TASK INSTRUCTIONS: Find how many lines in the entries below carry the word "Start" and answer with only that figure.

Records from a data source
* * *
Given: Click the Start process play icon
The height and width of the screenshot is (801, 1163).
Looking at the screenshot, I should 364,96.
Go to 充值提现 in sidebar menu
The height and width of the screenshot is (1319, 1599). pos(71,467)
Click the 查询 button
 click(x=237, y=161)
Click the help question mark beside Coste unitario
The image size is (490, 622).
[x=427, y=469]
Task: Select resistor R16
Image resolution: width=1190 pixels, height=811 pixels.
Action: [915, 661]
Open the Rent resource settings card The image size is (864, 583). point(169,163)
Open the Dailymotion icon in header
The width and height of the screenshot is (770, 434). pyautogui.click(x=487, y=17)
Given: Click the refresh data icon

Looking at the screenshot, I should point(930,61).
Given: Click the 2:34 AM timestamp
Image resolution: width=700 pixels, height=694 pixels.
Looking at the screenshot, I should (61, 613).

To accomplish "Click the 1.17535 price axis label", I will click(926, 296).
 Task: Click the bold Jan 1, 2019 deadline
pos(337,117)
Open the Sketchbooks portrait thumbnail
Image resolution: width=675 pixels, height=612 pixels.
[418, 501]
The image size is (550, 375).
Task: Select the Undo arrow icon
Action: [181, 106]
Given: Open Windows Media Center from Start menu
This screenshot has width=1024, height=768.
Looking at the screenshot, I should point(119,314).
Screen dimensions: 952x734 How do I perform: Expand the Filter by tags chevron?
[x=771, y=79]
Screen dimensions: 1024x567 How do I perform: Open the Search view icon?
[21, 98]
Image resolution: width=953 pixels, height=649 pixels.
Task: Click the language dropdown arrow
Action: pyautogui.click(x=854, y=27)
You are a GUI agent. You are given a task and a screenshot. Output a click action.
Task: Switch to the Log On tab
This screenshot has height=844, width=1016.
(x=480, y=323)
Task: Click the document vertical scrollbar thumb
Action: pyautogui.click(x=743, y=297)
* * *
RESPONSE: 2